■ **WHAT YOU SHOULD DO**:
Below are records; count the lines among them that include the string "status", and state only the number.

Dataset entries
=== Begin Enclosure ===
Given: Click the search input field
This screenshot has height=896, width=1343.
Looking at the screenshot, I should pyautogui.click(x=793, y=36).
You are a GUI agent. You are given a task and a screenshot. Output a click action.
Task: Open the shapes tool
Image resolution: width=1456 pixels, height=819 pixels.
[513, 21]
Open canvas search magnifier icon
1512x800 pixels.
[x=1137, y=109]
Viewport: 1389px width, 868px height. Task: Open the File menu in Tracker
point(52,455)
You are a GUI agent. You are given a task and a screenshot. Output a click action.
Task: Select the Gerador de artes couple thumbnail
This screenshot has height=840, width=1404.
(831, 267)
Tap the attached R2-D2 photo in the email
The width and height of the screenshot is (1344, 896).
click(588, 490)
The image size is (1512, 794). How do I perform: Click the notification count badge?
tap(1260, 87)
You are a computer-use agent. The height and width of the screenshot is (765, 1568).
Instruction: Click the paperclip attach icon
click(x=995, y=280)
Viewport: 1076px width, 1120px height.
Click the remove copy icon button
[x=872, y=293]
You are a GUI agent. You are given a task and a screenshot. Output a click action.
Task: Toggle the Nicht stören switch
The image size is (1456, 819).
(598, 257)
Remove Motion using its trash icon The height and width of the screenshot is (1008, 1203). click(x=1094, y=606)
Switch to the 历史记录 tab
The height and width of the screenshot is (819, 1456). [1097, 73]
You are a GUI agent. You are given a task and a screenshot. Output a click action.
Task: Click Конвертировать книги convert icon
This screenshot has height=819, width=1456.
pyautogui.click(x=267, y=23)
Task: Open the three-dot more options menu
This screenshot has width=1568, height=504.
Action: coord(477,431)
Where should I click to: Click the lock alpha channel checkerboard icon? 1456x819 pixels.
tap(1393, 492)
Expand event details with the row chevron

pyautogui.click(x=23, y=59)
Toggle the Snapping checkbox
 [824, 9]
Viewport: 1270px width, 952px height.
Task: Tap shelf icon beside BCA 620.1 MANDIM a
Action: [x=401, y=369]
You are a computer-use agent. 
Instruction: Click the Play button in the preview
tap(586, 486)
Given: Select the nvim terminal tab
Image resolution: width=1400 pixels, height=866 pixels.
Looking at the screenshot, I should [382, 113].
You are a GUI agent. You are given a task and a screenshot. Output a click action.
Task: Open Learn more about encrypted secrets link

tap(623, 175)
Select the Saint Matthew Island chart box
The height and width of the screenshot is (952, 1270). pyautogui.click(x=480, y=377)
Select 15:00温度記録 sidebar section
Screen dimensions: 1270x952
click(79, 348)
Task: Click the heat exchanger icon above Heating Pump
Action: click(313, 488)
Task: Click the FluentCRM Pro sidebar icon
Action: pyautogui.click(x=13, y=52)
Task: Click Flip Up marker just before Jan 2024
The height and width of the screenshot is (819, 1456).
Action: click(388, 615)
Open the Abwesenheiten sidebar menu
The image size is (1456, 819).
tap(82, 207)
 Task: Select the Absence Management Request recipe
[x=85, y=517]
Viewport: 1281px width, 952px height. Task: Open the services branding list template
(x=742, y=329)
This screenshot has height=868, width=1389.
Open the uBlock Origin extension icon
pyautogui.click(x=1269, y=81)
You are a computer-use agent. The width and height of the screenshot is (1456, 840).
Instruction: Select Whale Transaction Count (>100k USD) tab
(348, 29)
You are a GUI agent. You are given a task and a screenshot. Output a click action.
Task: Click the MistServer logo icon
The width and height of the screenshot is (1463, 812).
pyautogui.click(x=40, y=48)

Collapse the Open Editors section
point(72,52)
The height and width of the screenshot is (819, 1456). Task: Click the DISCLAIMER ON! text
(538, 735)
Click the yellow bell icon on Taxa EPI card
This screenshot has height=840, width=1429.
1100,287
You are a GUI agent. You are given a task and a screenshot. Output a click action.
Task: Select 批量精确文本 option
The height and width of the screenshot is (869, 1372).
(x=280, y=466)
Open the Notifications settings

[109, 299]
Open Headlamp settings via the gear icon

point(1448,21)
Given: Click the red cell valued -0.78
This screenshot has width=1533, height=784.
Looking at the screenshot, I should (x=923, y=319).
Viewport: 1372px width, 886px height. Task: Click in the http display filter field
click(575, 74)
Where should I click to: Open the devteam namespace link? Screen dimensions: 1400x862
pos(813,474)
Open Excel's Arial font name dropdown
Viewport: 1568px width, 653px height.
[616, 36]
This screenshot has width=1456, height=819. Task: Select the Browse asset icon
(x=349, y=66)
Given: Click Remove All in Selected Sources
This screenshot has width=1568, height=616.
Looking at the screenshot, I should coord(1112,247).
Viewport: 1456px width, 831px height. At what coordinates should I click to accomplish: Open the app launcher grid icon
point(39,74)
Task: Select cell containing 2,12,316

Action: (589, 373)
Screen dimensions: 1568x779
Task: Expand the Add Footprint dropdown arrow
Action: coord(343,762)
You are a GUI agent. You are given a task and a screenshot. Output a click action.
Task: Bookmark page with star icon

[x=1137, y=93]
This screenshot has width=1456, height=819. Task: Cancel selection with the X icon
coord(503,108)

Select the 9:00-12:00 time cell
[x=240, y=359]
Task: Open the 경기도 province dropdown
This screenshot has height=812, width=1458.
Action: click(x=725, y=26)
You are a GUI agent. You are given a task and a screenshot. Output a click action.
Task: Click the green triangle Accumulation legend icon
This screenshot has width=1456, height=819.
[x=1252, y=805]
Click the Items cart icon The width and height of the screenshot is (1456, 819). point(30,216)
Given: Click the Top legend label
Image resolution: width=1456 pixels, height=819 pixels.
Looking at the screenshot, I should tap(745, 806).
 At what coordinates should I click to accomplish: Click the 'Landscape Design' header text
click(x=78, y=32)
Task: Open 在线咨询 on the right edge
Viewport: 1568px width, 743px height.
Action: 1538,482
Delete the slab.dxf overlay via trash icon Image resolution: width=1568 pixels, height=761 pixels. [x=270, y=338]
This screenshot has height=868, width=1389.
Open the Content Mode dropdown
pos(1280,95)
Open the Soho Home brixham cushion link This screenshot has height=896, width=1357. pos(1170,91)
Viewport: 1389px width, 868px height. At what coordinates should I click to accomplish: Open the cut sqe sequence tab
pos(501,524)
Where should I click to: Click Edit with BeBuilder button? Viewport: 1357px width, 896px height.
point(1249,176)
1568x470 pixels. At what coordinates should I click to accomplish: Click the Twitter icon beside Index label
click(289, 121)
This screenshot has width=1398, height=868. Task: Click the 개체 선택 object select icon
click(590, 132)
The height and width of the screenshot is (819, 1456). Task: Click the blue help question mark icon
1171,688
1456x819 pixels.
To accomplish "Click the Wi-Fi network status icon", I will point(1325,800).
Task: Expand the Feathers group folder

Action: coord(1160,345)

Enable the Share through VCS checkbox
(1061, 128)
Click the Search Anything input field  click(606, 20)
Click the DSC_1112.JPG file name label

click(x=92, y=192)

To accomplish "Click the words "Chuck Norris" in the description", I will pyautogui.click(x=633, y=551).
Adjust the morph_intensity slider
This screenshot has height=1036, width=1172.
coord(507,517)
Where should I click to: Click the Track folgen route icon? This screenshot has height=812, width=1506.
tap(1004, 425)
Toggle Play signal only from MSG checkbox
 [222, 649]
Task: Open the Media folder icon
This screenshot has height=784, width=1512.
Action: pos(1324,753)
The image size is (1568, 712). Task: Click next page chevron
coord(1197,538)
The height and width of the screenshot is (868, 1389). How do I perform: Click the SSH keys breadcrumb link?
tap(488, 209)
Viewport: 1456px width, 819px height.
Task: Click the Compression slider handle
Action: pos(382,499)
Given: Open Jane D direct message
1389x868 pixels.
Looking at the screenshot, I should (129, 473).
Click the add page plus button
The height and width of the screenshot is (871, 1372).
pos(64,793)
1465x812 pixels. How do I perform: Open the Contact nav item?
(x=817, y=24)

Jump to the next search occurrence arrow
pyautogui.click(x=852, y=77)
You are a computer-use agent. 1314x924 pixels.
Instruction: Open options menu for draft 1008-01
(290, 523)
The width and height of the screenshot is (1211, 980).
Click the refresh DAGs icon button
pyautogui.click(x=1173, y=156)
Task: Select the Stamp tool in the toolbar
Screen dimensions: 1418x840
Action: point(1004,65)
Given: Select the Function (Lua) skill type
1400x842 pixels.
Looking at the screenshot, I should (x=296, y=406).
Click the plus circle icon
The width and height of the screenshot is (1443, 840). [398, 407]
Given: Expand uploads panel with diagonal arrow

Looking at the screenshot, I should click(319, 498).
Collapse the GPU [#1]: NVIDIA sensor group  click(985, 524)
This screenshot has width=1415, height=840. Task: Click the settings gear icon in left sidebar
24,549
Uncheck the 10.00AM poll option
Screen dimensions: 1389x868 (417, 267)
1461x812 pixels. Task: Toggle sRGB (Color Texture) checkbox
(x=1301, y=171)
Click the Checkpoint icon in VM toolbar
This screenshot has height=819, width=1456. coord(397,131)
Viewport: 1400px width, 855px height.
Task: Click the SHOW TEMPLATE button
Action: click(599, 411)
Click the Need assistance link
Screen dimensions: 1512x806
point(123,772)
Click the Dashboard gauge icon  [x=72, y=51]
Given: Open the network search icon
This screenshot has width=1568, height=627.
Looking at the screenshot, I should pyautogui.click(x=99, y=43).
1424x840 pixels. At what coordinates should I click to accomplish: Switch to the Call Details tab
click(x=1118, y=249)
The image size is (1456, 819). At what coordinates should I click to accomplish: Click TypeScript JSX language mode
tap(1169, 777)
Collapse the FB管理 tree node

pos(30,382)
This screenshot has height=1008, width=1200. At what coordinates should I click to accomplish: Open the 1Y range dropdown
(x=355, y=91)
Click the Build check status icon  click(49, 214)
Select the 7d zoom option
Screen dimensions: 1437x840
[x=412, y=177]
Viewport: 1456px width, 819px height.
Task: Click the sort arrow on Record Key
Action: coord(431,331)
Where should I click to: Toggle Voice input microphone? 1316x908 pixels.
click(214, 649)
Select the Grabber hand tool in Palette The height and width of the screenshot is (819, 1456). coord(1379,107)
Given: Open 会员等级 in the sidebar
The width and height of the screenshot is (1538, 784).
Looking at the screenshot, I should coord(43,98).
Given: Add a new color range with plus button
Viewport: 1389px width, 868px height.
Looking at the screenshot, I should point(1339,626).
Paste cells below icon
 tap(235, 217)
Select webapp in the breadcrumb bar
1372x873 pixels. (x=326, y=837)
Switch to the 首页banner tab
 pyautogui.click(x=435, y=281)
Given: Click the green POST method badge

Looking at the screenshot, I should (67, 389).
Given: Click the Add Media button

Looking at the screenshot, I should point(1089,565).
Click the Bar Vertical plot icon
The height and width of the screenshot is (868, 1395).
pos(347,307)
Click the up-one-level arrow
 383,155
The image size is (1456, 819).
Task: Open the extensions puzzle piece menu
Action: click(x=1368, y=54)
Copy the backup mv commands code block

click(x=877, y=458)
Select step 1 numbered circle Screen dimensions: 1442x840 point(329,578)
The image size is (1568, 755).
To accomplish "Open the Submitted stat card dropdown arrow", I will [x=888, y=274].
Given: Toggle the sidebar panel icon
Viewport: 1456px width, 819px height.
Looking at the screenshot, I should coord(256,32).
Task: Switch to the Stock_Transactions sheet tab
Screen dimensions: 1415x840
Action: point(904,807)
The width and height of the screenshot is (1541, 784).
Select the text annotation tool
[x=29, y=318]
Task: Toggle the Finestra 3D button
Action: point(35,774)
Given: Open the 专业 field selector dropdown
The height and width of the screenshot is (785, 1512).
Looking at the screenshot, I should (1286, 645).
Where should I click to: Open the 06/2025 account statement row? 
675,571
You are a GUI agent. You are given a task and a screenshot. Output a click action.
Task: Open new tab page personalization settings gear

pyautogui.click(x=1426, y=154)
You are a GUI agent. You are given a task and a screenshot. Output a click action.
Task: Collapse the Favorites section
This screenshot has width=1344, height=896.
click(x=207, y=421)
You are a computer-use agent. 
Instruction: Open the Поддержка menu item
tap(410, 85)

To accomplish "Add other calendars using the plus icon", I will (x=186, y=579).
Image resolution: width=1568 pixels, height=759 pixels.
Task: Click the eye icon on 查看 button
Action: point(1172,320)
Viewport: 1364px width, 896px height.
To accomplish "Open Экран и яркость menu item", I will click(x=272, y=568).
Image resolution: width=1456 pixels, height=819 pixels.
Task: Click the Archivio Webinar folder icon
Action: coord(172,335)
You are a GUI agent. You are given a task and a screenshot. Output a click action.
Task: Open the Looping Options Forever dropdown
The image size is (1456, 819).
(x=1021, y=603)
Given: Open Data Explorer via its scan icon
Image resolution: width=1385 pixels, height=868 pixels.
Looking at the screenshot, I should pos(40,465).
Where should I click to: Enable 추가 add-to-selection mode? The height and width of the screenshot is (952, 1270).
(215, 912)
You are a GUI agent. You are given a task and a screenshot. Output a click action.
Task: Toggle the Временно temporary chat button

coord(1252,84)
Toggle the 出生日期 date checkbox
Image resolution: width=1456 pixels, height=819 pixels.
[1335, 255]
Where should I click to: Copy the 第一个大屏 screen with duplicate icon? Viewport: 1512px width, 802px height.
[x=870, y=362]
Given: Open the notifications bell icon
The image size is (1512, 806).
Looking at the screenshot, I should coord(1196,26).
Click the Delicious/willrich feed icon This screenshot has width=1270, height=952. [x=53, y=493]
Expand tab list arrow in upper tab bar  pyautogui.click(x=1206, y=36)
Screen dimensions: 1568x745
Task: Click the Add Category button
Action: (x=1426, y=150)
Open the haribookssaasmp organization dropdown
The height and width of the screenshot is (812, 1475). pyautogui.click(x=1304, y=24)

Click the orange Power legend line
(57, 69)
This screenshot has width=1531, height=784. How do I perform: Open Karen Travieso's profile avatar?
=== End Enclosure ===
■ **RESPONSE TO THE EXERCISE**:
2